Hospital screening of patients for antibiotic resistant bacteria is a backbone of good antibiotic stewardship. In a new original research article, published in the established healthcare ethical journal Monah Bioethics Review, an interdisciplinary group of CARe researchers argue for reform of existing hospital screening programs to detect colonization of multi-drug resistant gram-negative (MDRGN) bacteria in patients.

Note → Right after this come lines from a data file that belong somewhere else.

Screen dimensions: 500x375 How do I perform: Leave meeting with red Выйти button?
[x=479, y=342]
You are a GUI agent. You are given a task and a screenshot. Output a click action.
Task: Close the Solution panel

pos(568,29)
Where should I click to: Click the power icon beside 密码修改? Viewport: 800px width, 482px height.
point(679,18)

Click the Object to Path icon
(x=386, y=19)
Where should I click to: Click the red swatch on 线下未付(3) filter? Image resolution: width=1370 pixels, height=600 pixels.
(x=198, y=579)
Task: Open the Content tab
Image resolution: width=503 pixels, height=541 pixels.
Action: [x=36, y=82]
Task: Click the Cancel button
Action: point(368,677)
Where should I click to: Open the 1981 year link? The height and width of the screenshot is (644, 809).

These should not, as is current practice in many places, be designed on the template of established successful programs for MRSA bacteria, but be more streamlined and mixed with elevated hygiene protolls and infection protection of selected patient groups. The authors consists of scholars on antibiotic stewardship, infectious disease medicine and microbiology, together with specialists in philosophy and public health ethics. Their argument rests on this combination of expertise, using aspects of epidemiology, infectious disease prevention, and basic public health ethical considerations to argue that present programs are likely to be ineffective, while retaining considerable downsides of screening programs for patients and the healthcare system, thus failing to meet standards of proprtionality and fairness. Led by CARe postdoctoral researcher Niels Nijsingh, the authors have developed an alternative proposal that mixes a more streamlined screening approach mixed with specially designed preventive and protective measures to achieve effective protection against harmful hospital transmission of MDRGN bacteria.